Cause for celebration
Henderson was just three years old when Brown was decided. She and the other children whose parents were plaintiffs have largely relied on research and the memories of their elders to narrate the case.
She began a foundation in 1988 to keep it in the public discourse and educate the public on its affirmation of the 14th amendment.
"One of the reasons for starting the foundation was to help our state and our city of Topeka embrace this history and recognize that it wasn't a negative, that it was in fact something positive that we had done for the nation," she said.
Henderson said her mother, Leola Brown Montgomery, was pregnant with her when the NAACP approached the family about joining the suit. Her late father, Oliver Brown, was was studying to an African Methodist Episcopal pastor and working as a welder fulltime. Henderson said her mother convinced him, as someone who looking to become a leader in the church, to sign on to the litigation.
He became plaintiff 10 of 13 families that ultimately made up the group.
Workplaces, neighborhoods and some churches were already integrated in Kansas at the time, she explained. It was only elementary schools in cities that had 15,000 people or more in Kansas that were segregated. Henderson's sister Linda was one of the Black children who was turned away from an all-white school.
When the Supreme Court decision came down, Topeka was one of the public school systems that immediately complied. Henderson said she began school the following year in 1955.
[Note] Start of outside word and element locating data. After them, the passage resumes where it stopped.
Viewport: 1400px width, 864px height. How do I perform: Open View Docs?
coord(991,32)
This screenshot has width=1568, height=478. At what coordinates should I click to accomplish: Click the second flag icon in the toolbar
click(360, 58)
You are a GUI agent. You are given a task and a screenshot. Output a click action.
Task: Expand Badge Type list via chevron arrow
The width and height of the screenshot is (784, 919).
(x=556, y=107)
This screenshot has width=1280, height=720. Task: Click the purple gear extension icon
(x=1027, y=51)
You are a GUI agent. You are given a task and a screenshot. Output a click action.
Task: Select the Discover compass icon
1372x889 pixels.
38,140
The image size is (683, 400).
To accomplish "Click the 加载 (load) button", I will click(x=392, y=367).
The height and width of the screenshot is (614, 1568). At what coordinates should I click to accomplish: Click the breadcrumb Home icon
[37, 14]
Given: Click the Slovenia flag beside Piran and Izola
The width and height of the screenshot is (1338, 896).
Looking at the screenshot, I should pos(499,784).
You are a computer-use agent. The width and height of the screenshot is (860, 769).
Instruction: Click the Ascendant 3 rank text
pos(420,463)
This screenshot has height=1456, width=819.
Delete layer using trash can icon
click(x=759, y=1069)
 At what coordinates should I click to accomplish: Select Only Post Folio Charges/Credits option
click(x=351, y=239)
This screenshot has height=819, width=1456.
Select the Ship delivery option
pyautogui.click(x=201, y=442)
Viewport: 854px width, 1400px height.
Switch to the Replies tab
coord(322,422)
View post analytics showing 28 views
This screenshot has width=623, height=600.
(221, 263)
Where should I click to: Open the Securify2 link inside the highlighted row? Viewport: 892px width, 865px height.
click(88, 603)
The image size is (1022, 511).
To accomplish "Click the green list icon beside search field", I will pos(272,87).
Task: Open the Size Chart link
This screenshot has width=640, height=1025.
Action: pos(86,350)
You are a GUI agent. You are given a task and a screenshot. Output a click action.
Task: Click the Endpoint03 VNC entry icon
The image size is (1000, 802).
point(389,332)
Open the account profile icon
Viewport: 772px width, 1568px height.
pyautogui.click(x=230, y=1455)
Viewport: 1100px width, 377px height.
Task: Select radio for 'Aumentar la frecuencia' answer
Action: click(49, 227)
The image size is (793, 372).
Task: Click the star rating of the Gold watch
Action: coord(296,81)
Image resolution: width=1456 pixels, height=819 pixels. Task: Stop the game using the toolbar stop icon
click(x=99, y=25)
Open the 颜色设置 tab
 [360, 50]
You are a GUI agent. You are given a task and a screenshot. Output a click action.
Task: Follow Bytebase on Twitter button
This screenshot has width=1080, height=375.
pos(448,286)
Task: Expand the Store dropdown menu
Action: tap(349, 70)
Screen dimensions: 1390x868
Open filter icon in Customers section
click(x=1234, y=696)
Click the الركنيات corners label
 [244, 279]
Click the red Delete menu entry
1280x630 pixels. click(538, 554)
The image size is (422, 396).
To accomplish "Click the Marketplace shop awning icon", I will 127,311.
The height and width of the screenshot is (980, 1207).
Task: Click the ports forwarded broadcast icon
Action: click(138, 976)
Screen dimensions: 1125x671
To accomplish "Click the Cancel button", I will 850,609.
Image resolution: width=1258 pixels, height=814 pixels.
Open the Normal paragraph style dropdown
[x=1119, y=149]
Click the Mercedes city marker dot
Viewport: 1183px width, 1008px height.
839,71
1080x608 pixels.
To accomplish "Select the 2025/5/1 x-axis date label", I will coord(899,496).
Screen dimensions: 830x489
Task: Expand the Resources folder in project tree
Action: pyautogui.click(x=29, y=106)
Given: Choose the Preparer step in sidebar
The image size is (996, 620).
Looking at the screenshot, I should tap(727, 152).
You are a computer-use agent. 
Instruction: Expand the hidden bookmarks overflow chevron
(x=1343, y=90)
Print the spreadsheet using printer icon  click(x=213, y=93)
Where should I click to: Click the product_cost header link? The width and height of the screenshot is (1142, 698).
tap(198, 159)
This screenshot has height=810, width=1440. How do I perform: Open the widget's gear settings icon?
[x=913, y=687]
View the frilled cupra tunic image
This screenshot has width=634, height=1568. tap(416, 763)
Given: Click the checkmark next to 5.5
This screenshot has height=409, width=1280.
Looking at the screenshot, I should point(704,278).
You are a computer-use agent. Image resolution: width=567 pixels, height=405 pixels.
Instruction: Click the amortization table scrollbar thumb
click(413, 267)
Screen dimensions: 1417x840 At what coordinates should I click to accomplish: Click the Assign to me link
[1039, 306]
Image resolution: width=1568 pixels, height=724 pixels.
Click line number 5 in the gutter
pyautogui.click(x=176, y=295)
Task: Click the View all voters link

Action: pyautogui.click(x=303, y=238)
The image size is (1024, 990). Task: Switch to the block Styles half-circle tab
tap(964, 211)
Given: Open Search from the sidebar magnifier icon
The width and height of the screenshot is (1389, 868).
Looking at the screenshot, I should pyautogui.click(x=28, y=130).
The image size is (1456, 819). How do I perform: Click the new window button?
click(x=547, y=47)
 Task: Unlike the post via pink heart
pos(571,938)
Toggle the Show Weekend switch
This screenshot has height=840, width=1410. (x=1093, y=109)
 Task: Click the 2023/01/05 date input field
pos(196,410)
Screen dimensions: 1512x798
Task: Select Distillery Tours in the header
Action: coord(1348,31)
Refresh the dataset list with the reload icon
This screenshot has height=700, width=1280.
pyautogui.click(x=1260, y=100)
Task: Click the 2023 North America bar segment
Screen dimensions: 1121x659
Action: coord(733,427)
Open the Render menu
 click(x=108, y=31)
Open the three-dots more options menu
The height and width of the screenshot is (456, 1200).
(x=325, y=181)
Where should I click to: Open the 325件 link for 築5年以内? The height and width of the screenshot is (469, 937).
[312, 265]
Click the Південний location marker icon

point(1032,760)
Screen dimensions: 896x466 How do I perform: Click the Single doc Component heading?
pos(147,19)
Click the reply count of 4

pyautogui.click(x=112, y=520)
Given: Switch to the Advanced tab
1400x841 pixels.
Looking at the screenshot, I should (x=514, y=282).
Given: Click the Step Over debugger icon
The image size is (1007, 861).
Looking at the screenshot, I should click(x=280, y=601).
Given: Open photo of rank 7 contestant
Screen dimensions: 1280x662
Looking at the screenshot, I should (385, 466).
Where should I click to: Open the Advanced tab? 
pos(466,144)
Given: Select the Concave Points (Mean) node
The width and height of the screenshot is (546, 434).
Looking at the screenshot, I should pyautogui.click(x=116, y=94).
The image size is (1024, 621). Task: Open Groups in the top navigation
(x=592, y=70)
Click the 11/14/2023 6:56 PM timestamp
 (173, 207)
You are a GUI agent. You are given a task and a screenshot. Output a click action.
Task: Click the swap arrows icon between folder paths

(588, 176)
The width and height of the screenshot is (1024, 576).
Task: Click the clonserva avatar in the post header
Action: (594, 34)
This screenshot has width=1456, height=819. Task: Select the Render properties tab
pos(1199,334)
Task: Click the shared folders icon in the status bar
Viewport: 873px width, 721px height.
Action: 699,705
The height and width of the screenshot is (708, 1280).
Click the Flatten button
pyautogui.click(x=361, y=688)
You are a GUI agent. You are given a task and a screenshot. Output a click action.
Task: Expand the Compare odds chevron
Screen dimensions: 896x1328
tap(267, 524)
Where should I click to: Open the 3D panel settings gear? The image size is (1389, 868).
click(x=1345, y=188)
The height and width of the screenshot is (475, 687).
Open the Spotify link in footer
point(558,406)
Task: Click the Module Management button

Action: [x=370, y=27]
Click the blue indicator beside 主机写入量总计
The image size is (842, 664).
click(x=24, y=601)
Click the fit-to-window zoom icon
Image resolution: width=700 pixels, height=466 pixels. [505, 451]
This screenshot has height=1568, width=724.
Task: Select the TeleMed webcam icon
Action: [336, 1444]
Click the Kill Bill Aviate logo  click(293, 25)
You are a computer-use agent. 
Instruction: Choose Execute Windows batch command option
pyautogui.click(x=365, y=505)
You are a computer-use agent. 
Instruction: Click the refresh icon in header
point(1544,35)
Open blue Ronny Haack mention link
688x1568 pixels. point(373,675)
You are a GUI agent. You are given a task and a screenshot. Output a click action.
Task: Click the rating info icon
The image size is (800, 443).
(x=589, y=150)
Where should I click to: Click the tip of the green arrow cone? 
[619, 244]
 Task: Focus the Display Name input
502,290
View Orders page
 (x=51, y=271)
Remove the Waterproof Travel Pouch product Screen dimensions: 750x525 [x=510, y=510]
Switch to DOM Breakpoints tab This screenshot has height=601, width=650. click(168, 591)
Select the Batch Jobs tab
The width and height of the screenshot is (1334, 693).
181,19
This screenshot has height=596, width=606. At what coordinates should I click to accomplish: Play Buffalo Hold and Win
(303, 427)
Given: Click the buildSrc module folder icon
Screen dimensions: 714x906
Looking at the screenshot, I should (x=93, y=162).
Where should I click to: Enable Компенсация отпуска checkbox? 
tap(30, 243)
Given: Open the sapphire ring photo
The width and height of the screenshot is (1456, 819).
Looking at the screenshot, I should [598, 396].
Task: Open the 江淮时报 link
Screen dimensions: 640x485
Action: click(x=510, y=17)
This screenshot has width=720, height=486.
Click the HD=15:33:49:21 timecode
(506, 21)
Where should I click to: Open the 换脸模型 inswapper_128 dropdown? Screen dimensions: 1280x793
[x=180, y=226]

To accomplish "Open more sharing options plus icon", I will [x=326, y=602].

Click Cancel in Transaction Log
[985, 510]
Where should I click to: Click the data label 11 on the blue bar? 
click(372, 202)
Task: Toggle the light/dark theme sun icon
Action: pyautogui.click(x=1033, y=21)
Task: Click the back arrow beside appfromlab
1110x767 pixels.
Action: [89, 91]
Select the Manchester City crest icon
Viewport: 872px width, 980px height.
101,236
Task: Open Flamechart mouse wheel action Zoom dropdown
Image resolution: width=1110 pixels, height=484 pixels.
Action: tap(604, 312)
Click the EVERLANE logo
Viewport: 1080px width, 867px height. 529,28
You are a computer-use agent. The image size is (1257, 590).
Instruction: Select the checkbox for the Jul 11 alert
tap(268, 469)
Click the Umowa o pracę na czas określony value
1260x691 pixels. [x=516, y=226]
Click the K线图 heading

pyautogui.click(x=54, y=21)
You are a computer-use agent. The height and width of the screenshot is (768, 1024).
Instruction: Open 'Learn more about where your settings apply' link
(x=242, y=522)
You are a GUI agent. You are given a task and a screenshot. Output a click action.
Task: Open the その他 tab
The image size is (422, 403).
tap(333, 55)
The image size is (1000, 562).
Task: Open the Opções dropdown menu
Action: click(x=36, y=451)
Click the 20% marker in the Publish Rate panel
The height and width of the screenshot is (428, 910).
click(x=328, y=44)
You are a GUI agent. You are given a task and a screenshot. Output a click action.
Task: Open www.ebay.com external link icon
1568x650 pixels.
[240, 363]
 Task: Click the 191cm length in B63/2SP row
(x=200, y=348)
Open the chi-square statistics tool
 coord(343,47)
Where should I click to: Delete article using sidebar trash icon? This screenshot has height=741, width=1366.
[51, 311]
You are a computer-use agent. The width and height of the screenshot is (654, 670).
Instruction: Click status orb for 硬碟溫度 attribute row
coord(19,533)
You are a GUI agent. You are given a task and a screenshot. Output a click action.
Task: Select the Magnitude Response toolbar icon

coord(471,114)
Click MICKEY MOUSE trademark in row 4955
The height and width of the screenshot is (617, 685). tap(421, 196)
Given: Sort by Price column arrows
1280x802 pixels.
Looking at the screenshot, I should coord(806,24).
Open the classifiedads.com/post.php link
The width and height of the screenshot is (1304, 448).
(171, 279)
The situation was not as rosy in South Carolina, said Briggs. His family was named in the South Carolina case Briggs v. Elliott that was combined with the Brown case.
It took ten years for the community he lived in to integrate the school system, he said.
"It was a struggle in South Carolina," he told reporters Thursday. "It's nice to celebrate and commemorate, but I know the struggle still continues in some of the school districts around this country. I know that unequal access to education still exists in this country. "
More: Supreme Court allows Louisiana's congressional map with new, mostly Black district
Now a resident of Florida, Henderson still goes back to Kansas on the anniversary for commemorative events. She'll be returning on Friday, she said, after Biden's museum speech.
Henderson said the event with Biden at the White House for litigants came together after she told organizers of the broader events that previous administrations, including former Republican President George W. Bush's had hosted the group on major anniversaries. Thursday was her eighth time at the White House.
"We know we have a lot of work to do, in that education is still challenging in some places. But we have to realize that education is foundational to our country, and the more we can make certain our children are accomplishing and contributing, the better things will be," she said during the news conference.
The meeting was private, but Biden acknowledged the anniversary in a proclamation. While the ruling "allowed so many schools to develop diverse, inclusive learning communities that value empathy, kindness, and tolerance, the full potential of Brown v. Board of Education remains unfulfilled."
"There is still so much work to do to ensure that every student has equal access to a quality education and that our school systems fully benefit from the diversity and talent of our students ? because diversity has always been one of our Nation's greatest strengths," Biden wrote.In addition to the Oval Office meeting, Biden will deliver remarks on Friday at the African-American History Museum in Washington, D.C. and hold a closed-door meeting with the leaders of the Black fraternities and sororities that make up the Divine Nine. Biden is also giving the commencement address on Sunday morning at Morehouse College, a private school for Black men in Atlanta, and delivering the keynote address at a NAACP dinner that evening in Detroit.
Harris was on a trip Milwaukee on Thursday and was not present for the Oval Office meeting, but she'll take part in the Divine Nine meeting on Friday.